As noted, some special numbers can be both < and >=, so your reviewer is simply right.

The question is: what made you want to code it like this in the first place? Why do you even consider making life so hard for yourself and others (the people that need to maintain your code)? Just the fact that you are smart enough to deduce that < and >= should cover all cases doesn't mean that you have to make the code more complex than necessary. What goes for physics goes for code too: make things as simple as possible, but not simpler (I believe Einstein said this).

Think about it. What are you trying to achieve? Must be something like this: 'Return 0 if the input is less than 1, return 1 otherwise.' What you've done is add intelligence by saying ... oh but that means that I return 1 if t is greater or equal 1. This sort of needless 'x implies y' is requiring extra think work on behalf of the maintainer. If you think that is a good thing, I would advise to do a couple of years of code maintenance yourself.

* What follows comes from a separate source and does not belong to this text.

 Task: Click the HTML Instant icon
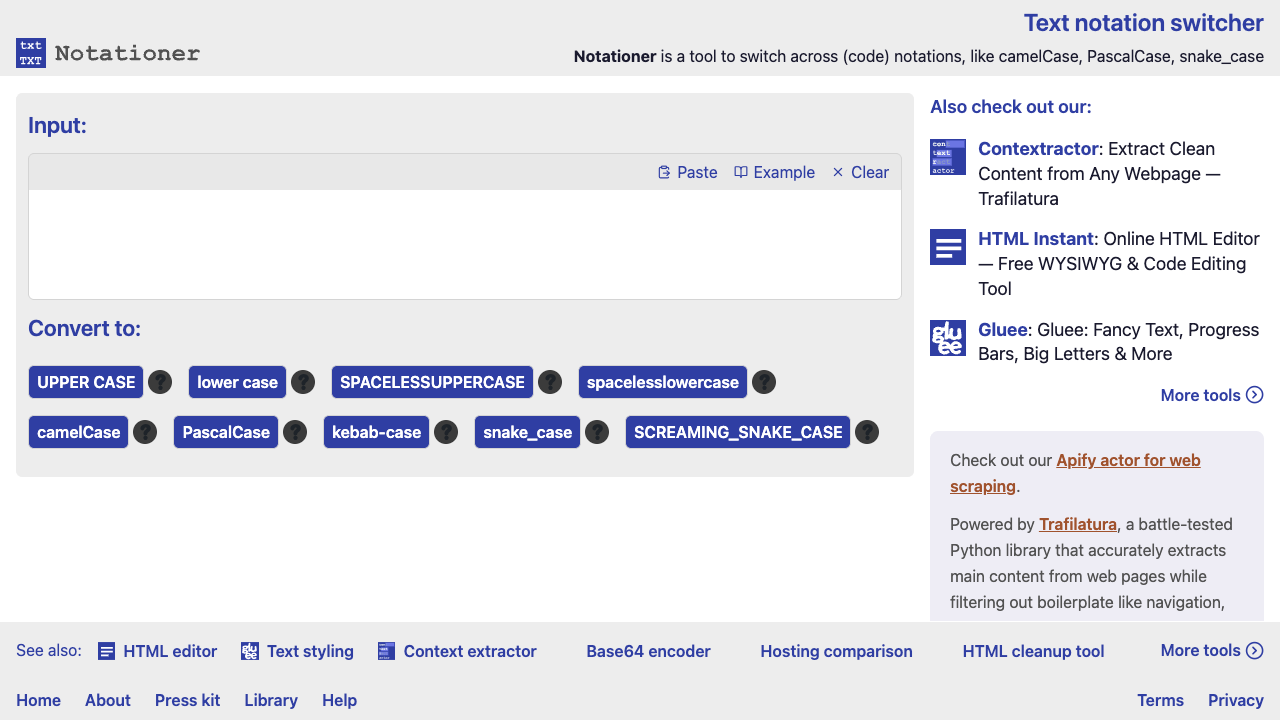(947, 247)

If it were my review, I'd make another remark. If you use an 'if' statement, then you can basically do anything you want in all branches. But in this case, you do not do 'anything'. All you want to do is return 0 or 1 depending on whether t<1 or not. In those cases, I think the '?:' statement is much better and more readable than the if statement. Thus:

return t<1 ? 0 : 1;

I know the ?: operator is forbidden in some companies, and I find that a horrible thing to do. ?: usually matches much better with specifications, and it can make code so much easier to read (if used with care) ...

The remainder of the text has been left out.